**Reto 1**
Indica si cada afirmación coincide con el fragmento sobre la guerra contra las drogas y responde sí o no, citando literalmente las palabras que lo deciden: (a) Huey Newton era ministro de Defensa de los Panteras Negras; (b) Reefer madness se rodó en 1949; (c) el código Hays permitió los desnudos.
**Reto 2**
Según el fragmento sobre la guerra contra las drogas, ¿por qué se sobreseyó la acusación contra Huey Newton? Responde en una a tres oraciones.

**Fragmento**
---+---

A principios de los setenta, cuando Nixon lanzó su guerra contra las drogas y Naciones Unidas su Convención sobre Substancias Psicotrópicas, el ministro de Defensa de los Panteras Negras, Huey Newton, vio sobreseída la acusación de matar a una joven prostituta de color porque su compañera –y testigo presencial del hecho– admitió haber compartido un porro la noche previa. Sin perjuicio de procesarla al oír eso, el juez tuvo claro que su testimonio era tan nulo como el de un demente, y un colega del mismo juzgado impuso treinta años de condena poco después al disidente Timothy Leary tras encontrarse un gramo de marihuana en el sostén de su hija. No se conducirían del mismo modo hoy, y YouTube nos ayuda a entenderles con tráileres y versiones íntegras de largometrajes como Reefer madness (‘Demencia porrera’) y She shoulda said no! (‘Ella debería haber dicho que no’), rodados en 1936 y 1949, respectivamente. Desde finales de los años treinta hasta los ochenta, el código Hays suprimió cualquier desnudo, pero no hubo inconveniente en incluir el striptease integral de cuatro damas para demostrar cómo un canuto dispara la desinhibición en ambos sexos, seguida por asesinatos, suicidios, homosexualismo, pederastia y hasta propaganda roja. Disfruten al menos un par de minutos con aquellos retratos del colocón, precedidos por el lema empirista de Demencia porrera: “¡Contémplalo con tus propios ojos! Aprende de los hechos, mira las verdades. ¿Por qué ir de tonto?”.

---+---

**Listado de datos**
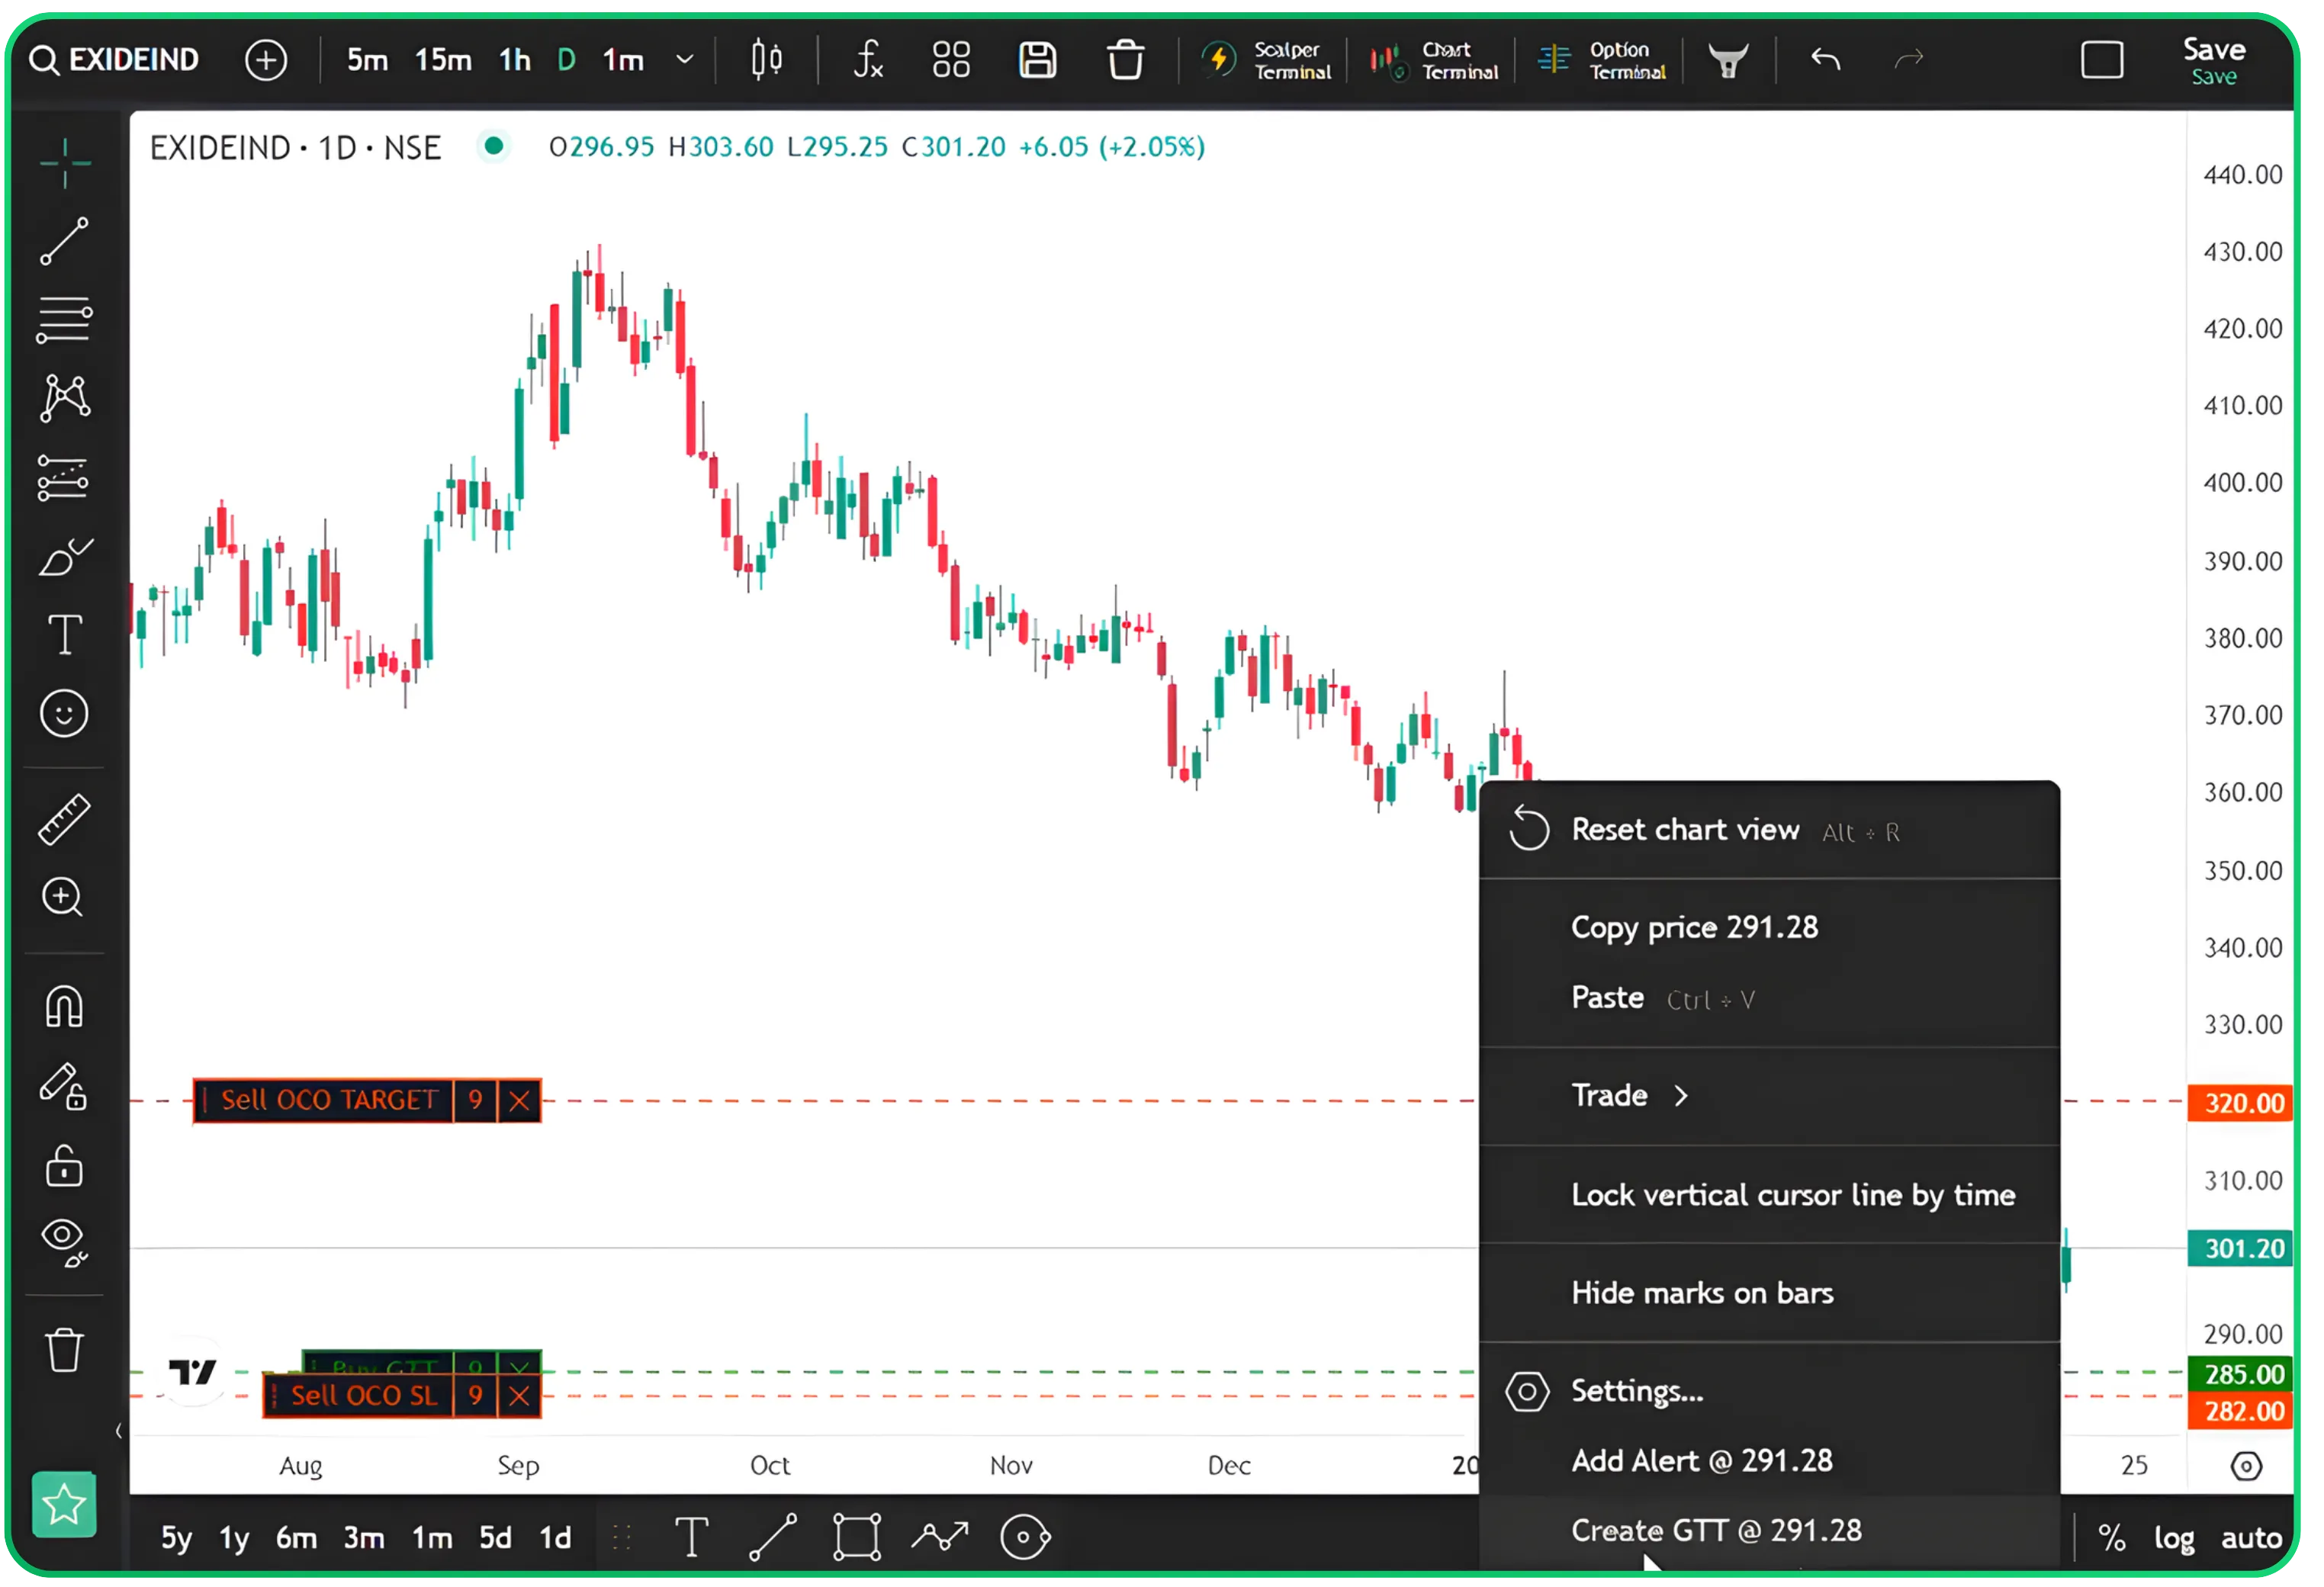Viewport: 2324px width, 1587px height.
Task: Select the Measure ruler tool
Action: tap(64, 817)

---+---

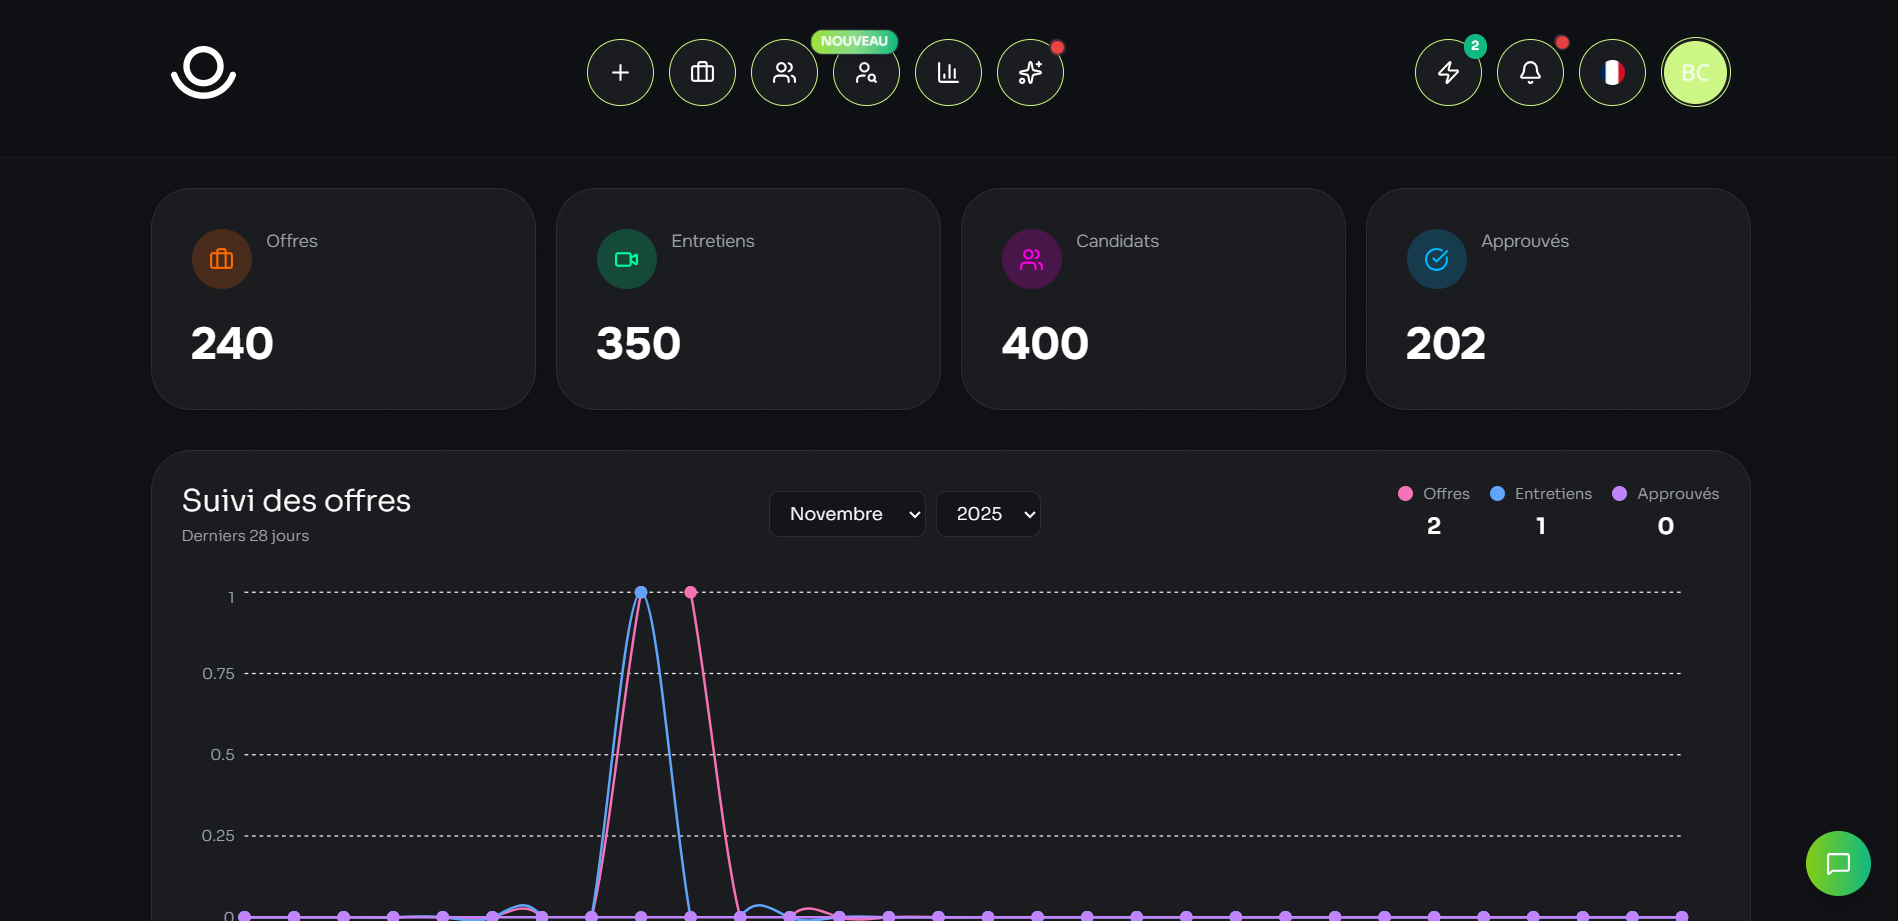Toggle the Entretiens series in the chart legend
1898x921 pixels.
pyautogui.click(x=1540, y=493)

---+---

**Resultado 1**
(a) Sí: "el ministro de Defensa de los Panteras Negras, Huey Newton".
(b) No: "rodados en 1936 y 1949, respectivamente".
(c) No: "el código Hays suprimió cualquier desnudo".

**Resultado 2**
La testigo presencial admitió haber compartido un porro la noche anterior al hecho. Por eso el juez consideró que su testimonio era tan nulo como el de un demente.